A £1 billion investment plan aimed at creating and protecting more than 30,000 jobs will be unveiled by regional development agency Advantage West Midlands today.
The money will be spent over the next three years on a range of projects outlined in AWM's latest corporate plan upon which Government spending in the region between now and 2008 will be based.
The plan pledges help, among other things, to promote the creation of thousands of new businesses, improve the work skills of thousands of indivduals and reclaim hundreds of acres of derelict land.
The overall aim is to support business, create more and better jobs and help close the gap between the most prosperous and the most deprived parts of the West Midlands.
"The key to making the West Midlands a world class region and developing the economy is to get the public, private and voluntary sectors to agree on a way forward and then invest our combined billions to achieve this," AWM chairman John Edwards said.

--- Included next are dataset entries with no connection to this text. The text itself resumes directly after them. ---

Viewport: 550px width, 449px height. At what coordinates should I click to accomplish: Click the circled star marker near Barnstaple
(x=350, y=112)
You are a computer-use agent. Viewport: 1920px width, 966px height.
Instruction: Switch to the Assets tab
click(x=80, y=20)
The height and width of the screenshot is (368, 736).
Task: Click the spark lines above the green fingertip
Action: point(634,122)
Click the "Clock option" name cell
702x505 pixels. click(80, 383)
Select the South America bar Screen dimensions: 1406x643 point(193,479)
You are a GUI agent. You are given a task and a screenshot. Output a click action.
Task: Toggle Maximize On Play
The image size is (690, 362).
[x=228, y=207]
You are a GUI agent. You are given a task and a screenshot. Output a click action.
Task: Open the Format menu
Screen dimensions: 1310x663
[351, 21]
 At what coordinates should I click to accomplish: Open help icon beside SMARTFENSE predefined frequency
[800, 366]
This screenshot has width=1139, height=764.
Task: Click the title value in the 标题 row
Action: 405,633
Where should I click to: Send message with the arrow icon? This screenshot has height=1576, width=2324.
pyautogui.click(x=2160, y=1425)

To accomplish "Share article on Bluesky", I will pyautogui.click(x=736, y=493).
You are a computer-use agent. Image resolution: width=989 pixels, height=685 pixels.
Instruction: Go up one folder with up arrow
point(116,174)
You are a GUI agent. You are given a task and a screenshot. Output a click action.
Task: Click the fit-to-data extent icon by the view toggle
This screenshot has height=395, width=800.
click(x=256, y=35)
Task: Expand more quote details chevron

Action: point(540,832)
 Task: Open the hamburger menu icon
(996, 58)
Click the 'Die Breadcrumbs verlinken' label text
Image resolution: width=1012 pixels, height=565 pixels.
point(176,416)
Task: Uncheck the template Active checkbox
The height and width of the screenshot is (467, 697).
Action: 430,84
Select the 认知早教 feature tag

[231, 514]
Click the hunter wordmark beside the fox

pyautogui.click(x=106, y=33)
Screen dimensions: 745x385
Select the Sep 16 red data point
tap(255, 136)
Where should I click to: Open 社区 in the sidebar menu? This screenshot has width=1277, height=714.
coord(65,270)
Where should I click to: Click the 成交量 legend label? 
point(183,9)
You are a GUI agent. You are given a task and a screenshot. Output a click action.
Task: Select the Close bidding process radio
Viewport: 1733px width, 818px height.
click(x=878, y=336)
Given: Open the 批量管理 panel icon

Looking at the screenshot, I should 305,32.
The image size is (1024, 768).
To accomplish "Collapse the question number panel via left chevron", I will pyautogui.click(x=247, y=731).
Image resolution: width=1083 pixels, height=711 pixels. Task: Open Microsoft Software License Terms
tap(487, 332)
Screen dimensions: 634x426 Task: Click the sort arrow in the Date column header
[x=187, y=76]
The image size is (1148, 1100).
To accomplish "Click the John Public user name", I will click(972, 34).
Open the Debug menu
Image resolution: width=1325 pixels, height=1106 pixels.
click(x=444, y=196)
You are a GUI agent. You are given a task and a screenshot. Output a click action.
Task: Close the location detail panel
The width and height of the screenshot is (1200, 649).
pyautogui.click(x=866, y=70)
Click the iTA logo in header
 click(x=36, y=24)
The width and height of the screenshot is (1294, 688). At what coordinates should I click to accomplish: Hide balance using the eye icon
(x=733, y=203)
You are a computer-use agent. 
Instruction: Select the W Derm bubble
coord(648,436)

"Our most vital role as an agency is to lead this process.
"We will, ourselves, invest £1 billion over the next three years, but others must play their part if we are to do the best we can for the region.
"Developing the West Midlands as a world class region with an economy to match won't be easy."
Projects highlighted in the plan include the £80 million Eastside Technology Park and Learning and Leisure quarter on land around Millennium Point in Birmingham which are expected to create about 9,000 jobs.
Work is now underway on developing the Central Technology Belt at the former home of the BBC at Pebble Mill and at Longbridge to create worldclass science park facilities.
"The region's diverse and dynamic business is developing an enterprise culture, driven by what companies tell us they need to thrive and grow," said Mr Edwards.
"Business now has access to an array of agency finance initiatives that are the equal to anywhere in the UK."
He pointed to the work that AWM is doing with the Regional Skills Partnership and the Learning and Skills Council to overcome the region's skills shortgages and to drive up management and leadership skills.
The agency also stresses that it is working with other bodies to help improve the region's struggling transport network.
Its six regeneration zones had been allocated £250 million over the next three years to boost some of the region's most deprived and hard-to-reach communities.
"As the region develops and flagship projects transform our landscape, it is important that those outside the West Midlands realise its potential and recognize us as a world class region - one in which they would be glad to invest, work, live and study," said Mr Edwards.
He went on to stress that the £1 billion budget was only a fraction of the £60 billion of public sector investment that will be made in the West Midlands over the next three years by local authorities, universities, the NHS, and by skills and transport providers.
"If we can influence the way other public sector funding is spent, we will have a far greater impact on the region's economic performance," he added.